**Problems to work on:**
(A) In the passage on immigration below, shorten the paragraph that begins "One contribution of low-skilled immigrants" while keeping its main facts.
(B) Write a continuation of the passage on immigration below, picking up right after its last sentence.

Critics of the latter theory, including groups like NumbersUSA, say that letting in more low-skilled labor only places further financial burdens on taxpayers and will not grow the population in a productive way. NumbersUSA cites New York Times' columnist Paul Krugman to offer statistical teeth to their argument.

Krugman contends that "low-skill immigrants don't pay enough taxes to cover the cost of the benefits they receive" and that "immigration reduces the wages of domestic workers who compete with immigrants," drawing on the research from economists like Harvard's George Borjas and University of California's Gordon Hansen. Still, both Hansen and Borjas argue that while low-skilled immigration may produce modest fiscal burdens in the short term, it also "greases the wheels of the U.S. labor market" in the long term.

Hansen explains this argument in his recent article in the Cato Journal:

"One contribution of low-skilled immigrants is to make it possible for high-skilled workers to spend more time on the job and less time doing non-work related chores," Hansen writes. As an example, he cites a study by MIT's Patricia Cortes that found that more upper- and middle-class women are able to work outside of the home because of affordable child-care, cleaning and laundry services provided by low-skilled immigrants.

Advocates of higher immigration levels cite similar economic arguments, and contend that opening the door to both skilled and unskilled immigrants actually fuels economic growth and population growth.

**Exercise data:**
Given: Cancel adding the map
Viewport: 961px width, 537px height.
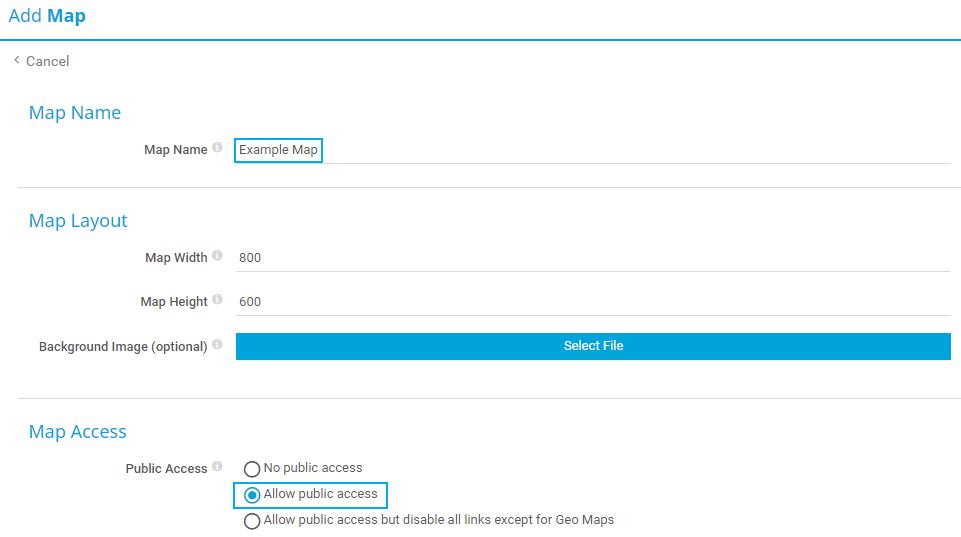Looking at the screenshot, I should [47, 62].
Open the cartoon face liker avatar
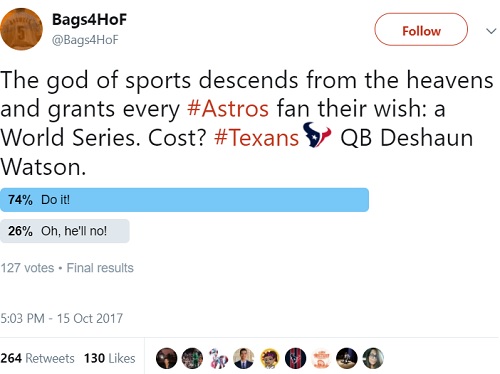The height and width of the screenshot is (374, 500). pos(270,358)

**Responses by task:**
(A) Hansen writes that low-skilled immigrants let high-skilled workers spend more time on the job and less on chores. He points to a study by MIT's Patricia Cortes, which found that affordable child-care, cleaning and laundry services from low-skilled immigrants let more upper- and middle-class women work outside the home.

(B)
The George W. Bush Institute argues that even immigrants who take work as farm hands contribute to U.S. economic growth: "Each on-farm job -- filled almost exclusively by low-skilled immigrant workers -- is associated with the creation of three additional 'upstream and downstream jobs.' Calls to limit immigration are thus misguided because such policies would slow growth and destroy jobs," one of their recent blog posts argues.

Still, even if the U.S. opened the immigration floodgates and brought in more young workers, we might be facing greater problems if we don't start investing in the next generation, which will be mostly made up of blacks, Latinos and Asians by 2023.

Demographer William Frey of the Brookings Institution predicts that the portion of working-age Americans -"those who provide the tax base for young people and seniors alike" -- will shrink from 63 percent of the society now to 57 percent by 2030. What's more, Frey predicts that the population shift will also bring with it huge ethnic and generational divides, between the "gray and the brown," as Ronald Brownstein terms it in his 2010 cover story for The National Journal.

Despite the recent decline in Latina pregnancy rates and slowing immigration from Latin America, Frey predicted that by 2023 the majority of all American children will be minorities (that gives us a decade to think up a new name). And at the same time, the massive, mostly white Baby Boom generation will move into retirement, Frey predicts.

Brownstein argues that this divide will have a number of political implications. Among the most important, he warns, is that today's minority kindergarteners will represent "an increasing share of tomorrow's workforce and thus pay more of the payroll taxes that will be required to fund Social Security and Medicare benefits for the mostly white Baby Boomers."

Brownstein and Stephen Klineberg, a sociologist at Rice University in Houston, contend that the future success of America will be dictated by this question, posed by Klineberg:

"Will the Baby Boomers recognize that they have a responsibility and a personal stake in ensuring that this next generation of largely Latino and African-American kids are prepared to succeed?"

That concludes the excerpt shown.